Dr George began his talk by introducing the ST-segment elevation MI (STEMI)-Door-to-Unload (DTU) pilot trial. The 3-year study investigated whether left ventricular (LV) mechanical unloading with an Impella CP transvalvular pump for 30 minutes prior to reperfusion in STEMI patients as a potential means to limit infarct scar size was safe and feasible.1 Fifty anterior STEMI patients received an Impella CP device to assess safety and feasibility during a heart attack. The patients were randomised to receive ventricular unloading with immediate percutaneous coronary intervention (PCI) or ventricular unloading for 30 minutes prior to reperfusion. An MRI before and after the process was used to determine infarct size. The Impella device was removed after a minimum of 3 hours of support. Dr George commented that the use of the post-closure technique, shown in Figure 1, has been shown to improve clinical outcomes.2
The STEMI-DTU pilot trial results confirmed the safety and feasibility of STEMI trial randomisation, and demonstrated that unloading with delayed reperfusion by 30 minutes limits infarct size, irrespective of the MI area at risk. Mechanical unloading reduces myocardial ischaemia prior to PCI, with increased exposure time to unloading prior to PCI time decreasing infract size in STEMI-DTU pilot trial patients with large anterior MI.3 These results enabled initiation of the currently enrolling STEMI-DTU pivotal randomised clinical trial to confirm whether LV unloading limits infarct size and reduces heart failure after STEMI in a larger patient sample.
Dr George summarised the case of one of the 10 patients enrolled in the STEMI-DTU pivotal trial. A 57-year-old man with previous tobacco use, hyperlipidaemia and blood pressure issues experienced stuttering chest pain for several days. He presented with an abrupt onset of chest pain 30 minutes prior to arrival in the emergency room. ECGs transmitted in the ambulance identified STEMI. The patient met enrolment criteria with willingness to obtain an MRI, non-shock status, blood pressure values in the 130s, heart rate at approximately 110, normal point of care lactate level and dramatic ST-elevation, as determined by ECG.

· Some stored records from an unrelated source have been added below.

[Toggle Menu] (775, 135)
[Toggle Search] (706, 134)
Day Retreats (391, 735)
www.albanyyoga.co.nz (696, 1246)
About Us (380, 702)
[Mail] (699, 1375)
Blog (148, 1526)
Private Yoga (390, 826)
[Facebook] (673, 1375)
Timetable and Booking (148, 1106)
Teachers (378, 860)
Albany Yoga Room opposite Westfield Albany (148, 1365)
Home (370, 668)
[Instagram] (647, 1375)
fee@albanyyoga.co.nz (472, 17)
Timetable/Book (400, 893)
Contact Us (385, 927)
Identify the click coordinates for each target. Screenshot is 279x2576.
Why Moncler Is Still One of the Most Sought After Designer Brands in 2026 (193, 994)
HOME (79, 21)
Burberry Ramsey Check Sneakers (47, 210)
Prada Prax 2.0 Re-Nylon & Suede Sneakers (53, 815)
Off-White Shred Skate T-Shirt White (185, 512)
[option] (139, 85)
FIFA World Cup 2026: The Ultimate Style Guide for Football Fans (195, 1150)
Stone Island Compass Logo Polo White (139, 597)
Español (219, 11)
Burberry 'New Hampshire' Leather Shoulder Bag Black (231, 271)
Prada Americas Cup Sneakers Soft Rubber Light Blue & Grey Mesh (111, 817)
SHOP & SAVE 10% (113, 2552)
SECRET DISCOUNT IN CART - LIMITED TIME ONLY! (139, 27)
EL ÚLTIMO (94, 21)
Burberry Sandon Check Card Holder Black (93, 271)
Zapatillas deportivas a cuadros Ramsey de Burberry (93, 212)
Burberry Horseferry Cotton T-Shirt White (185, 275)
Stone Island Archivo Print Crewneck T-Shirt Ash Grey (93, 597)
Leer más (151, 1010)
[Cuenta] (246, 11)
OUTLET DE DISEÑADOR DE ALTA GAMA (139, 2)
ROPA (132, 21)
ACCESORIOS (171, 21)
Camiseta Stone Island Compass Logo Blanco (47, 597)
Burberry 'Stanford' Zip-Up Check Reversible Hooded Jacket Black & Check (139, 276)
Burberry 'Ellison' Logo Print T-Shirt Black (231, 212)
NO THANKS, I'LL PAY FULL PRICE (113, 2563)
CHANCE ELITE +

The patient was randomised to the Impella treatment arm. Upon arrival in the catheterisation lab, fluoroscopic identification of the femoral head using ultrasound and a micropuncture kit enabled meticulous large bore access of the femoral artery. A left ventriculogram enabled placement of the Impella CP. Dr George noted that the additional 20–30 seconds taken to identify appropriate anatomic landmarks during vascular access can minimise complications in trial patients. Immediate unloading with the Impella CP resolved ST-segment elevation in the patient, as detected by ECG, and the patient stated he was pain free upon initiation of the device prior to reperfusion. These observations correlate with prior anecdotal evidence of chest pain resolution and decreased ST-segment with mechanical unloading alone. After unloading, Dr George placed an angioplasty balloon in the patient using the same femoral artery access point. This single-access approach involved micropuncture adjacent to the Impella catheter, inserting an 0.035" wire through the micropuncture, inserting a 6 Fr sheath through the Impella repositioning sheath and then inserting the balloon. Optical coherence tomography (OCT) to identify distal and proximal reference vessel size was performed. Use of the single-access technique instead of two access points by radial technique can decrease vascular complications. After 30 minutes of unloading, Dr George performed PCI, followed by OCT. Placement of an Xience 3.5 × 23.0 mm drug-eluting stent appeared to be angiographically adequate, but OCT imaging indicated poor opposition in the proximal segment of the blood vessel. Such a configuration could produce acute stent thrombosis. Dr George resolved the issue by consecutive post-dilatation using a 4.0 × 8.0 mm balloon and a 5.0 × 8.0 mm balloon.
The final post-PCI angiogram revealed excellent results for the patient with normal distal flow, no residual stenosis and no additional complications. Removal of the catheter sheath produced no bleeding. Post-PCI ECG indicated that ST-segments continued to be resolved. An echocardiogram on days 1 and 30 post-MI revealed resolution of a pronounced wall motion abnormality and LV function restoration. An MRI on days 3 and 30 post-Impella also revealed resolution of the wall motion abnormality, as well as resolution of anterior oedema and hypokinesis.
Dr George concluded that the patient provided an excellent example of trial enrolment, MI resolution immediately after unloading, single-access technique and post-closure technique. Meticulous care of vascular access should be performed from the arteriotomy to post-closure to enable clinical detection of the effect of unloading on infarct size.